NEC Corp. is considering withdrawing from its money-losing smartphone business due to deadlocked negotiations with Chinese PC maker Lenovo Group Ltd. on integrating their mobile phone businesses, company sources said Wednesday.
NEC has had a partnership with Lenovo in the PC business since 2011. The Japanese firm had wanted Lenovo to purchase a majority stake in its mobile-phone subsidiary, NEC Casio Mobile Communications Ltd., whose liabilities exceed its assets by about ¥60 billion, to rebuild the business, but Lenovo was reluctant to do so.

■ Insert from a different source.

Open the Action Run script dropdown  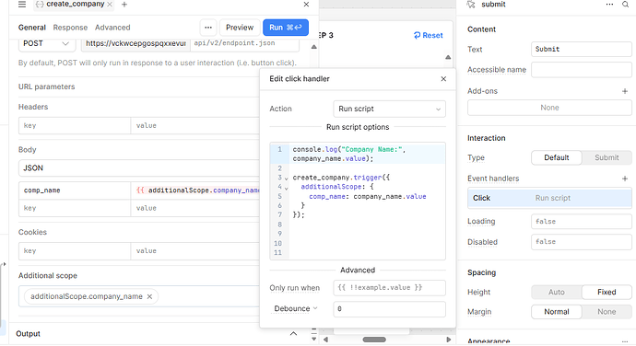389,109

NEC Casio was established in 2010 by merging the mobile-phone operations of NEC, Casio Computer Co. and Hitachi Ltd.
NEC officials have discussed retreating from the smartphone business because of the heavy costs incurred in developing new products, the sources said.
NEC’s move is in line with the firm’s efforts to pull out of unprofitable operations and look into focusing on the promising infrastructure business such as next-generation “smart meters,” the sources said. Smart meters record electricity consumption data and send it back to utilities for monitoring and billing purposes.
Getting a late start in the smartphone industry, NEC Casio has struggled due to tough competition from overseas rivals, including U.S. technology giant Apple Inc.
Its sales have worsened especially since the nation’s top mobile-phone carrier, NTT DoCoMo Inc., began a recent campaign to expand discounts on Sony Corp. and Samsung Electronics Co. smartphones.
Shares in NEC were up 4.76 percent at ¥242 by the lunch break, while the Nikkei 225 lost 0.58 percent.
“Investors are applauding the company’s apparent pullout from the smartphone market, as it was already too late to the field to make a significant impact on the global stage,” said Tatsunori Kawai, chief strategist at kabu.com Securities.
“It’s better for NEC to entirely withdraw from the market, so that it can allocate its resources more effectively elsewhere,” he told Dow Jones Newswires.